### HOW TO COMPLETE THIS TASK
Reproduce every line of the listing exactly.
*** Begin section ***
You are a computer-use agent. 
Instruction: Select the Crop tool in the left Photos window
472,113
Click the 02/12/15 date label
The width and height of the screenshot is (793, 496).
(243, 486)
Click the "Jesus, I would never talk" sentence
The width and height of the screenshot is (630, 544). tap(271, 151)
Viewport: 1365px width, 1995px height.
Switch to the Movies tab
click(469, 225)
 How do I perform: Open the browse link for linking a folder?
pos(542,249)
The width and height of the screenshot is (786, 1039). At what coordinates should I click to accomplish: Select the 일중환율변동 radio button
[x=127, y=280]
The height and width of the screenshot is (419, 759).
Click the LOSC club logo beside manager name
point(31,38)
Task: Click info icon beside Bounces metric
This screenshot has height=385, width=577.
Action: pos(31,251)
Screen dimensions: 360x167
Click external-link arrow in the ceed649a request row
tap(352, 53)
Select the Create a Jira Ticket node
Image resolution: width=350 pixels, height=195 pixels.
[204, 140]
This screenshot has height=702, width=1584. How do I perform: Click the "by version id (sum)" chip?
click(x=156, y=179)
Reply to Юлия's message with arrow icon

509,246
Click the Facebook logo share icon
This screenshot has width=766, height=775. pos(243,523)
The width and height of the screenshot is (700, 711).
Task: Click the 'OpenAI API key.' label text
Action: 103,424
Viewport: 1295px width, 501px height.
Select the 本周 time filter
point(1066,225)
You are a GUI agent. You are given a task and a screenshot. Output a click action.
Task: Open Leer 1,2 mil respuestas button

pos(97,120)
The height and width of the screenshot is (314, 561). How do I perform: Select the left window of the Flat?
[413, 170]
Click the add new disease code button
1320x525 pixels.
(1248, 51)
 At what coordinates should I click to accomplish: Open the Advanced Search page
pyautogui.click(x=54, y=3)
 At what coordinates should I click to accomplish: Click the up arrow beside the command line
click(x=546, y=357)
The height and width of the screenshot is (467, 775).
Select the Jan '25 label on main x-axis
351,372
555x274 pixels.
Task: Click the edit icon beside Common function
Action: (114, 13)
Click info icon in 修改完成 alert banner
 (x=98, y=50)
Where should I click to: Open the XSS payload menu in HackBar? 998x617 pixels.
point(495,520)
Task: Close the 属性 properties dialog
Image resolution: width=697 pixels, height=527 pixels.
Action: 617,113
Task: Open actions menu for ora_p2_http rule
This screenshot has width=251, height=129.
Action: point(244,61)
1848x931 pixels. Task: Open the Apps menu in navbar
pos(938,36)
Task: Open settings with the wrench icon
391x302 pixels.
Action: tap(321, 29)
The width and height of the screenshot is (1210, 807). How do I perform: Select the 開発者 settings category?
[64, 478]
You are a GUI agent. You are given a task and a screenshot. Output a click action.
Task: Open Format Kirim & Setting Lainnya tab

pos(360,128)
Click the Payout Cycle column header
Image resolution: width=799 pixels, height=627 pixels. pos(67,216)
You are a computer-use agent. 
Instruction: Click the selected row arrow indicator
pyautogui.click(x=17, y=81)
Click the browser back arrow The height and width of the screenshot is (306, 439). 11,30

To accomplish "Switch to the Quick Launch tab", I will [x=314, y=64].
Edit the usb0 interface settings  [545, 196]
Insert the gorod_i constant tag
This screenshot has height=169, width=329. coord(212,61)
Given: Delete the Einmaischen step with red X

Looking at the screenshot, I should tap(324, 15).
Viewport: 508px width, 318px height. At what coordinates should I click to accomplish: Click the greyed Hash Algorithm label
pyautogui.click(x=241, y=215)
*** End section ***
### RESPONSE TO THIS TASK
You are a computer-use agent. 
Instruction: Select the Crop tool in the left Photos window
472,113
Click the 02/12/15 date label
The width and height of the screenshot is (793, 496).
(243, 486)
Click the "Jesus, I would never talk" sentence
The width and height of the screenshot is (630, 544). tap(271, 151)
Viewport: 1365px width, 1995px height.
Switch to the Movies tab
click(469, 225)
 How do I perform: Open the browse link for linking a folder?
pos(542,249)
The width and height of the screenshot is (786, 1039). At what coordinates should I click to accomplish: Select the 일중환율변동 radio button
[x=127, y=280]
The height and width of the screenshot is (419, 759).
Click the LOSC club logo beside manager name
point(31,38)
Task: Click info icon beside Bounces metric
This screenshot has height=385, width=577.
Action: pos(31,251)
Screen dimensions: 360x167
Click external-link arrow in the ceed649a request row
tap(352, 53)
Select the Create a Jira Ticket node
Image resolution: width=350 pixels, height=195 pixels.
[204, 140]
This screenshot has height=702, width=1584. How do I perform: Click the "by version id (sum)" chip?
click(x=156, y=179)
Reply to Юлия's message with arrow icon

509,246
Click the Facebook logo share icon
This screenshot has width=766, height=775. pos(243,523)
The width and height of the screenshot is (700, 711).
Task: Click the 'OpenAI API key.' label text
Action: 103,424
Viewport: 1295px width, 501px height.
Select the 本周 time filter
point(1066,225)
You are a GUI agent. You are given a task and a screenshot. Output a click action.
Task: Open Leer 1,2 mil respuestas button

pos(97,120)
The height and width of the screenshot is (314, 561). How do I perform: Select the left window of the Flat?
[413, 170]
Click the add new disease code button
1320x525 pixels.
(1248, 51)
 At what coordinates should I click to accomplish: Open the Advanced Search page
pyautogui.click(x=54, y=3)
 At what coordinates should I click to accomplish: Click the up arrow beside the command line
click(x=546, y=357)
The height and width of the screenshot is (467, 775).
Select the Jan '25 label on main x-axis
351,372
555x274 pixels.
Task: Click the edit icon beside Common function
Action: (114, 13)
Click info icon in 修改完成 alert banner
 (x=98, y=50)
Where should I click to: Open the XSS payload menu in HackBar? 998x617 pixels.
point(495,520)
Task: Close the 属性 properties dialog
Image resolution: width=697 pixels, height=527 pixels.
Action: 617,113
Task: Open actions menu for ora_p2_http rule
This screenshot has width=251, height=129.
Action: point(244,61)
1848x931 pixels. Task: Open the Apps menu in navbar
pos(938,36)
Task: Open settings with the wrench icon
391x302 pixels.
Action: tap(321, 29)
The width and height of the screenshot is (1210, 807). How do I perform: Select the 開発者 settings category?
[64, 478]
You are a GUI agent. You are given a task and a screenshot. Output a click action.
Task: Open Format Kirim & Setting Lainnya tab

pos(360,128)
Click the Payout Cycle column header
Image resolution: width=799 pixels, height=627 pixels. pos(67,216)
You are a computer-use agent. 
Instruction: Click the selected row arrow indicator
pyautogui.click(x=17, y=81)
Click the browser back arrow The height and width of the screenshot is (306, 439). 11,30

To accomplish "Switch to the Quick Launch tab", I will [x=314, y=64].
Edit the usb0 interface settings  [545, 196]
Insert the gorod_i constant tag
This screenshot has height=169, width=329. coord(212,61)
Given: Delete the Einmaischen step with red X

Looking at the screenshot, I should tap(324, 15).
Viewport: 508px width, 318px height. At what coordinates should I click to accomplish: Click the greyed Hash Algorithm label
pyautogui.click(x=241, y=215)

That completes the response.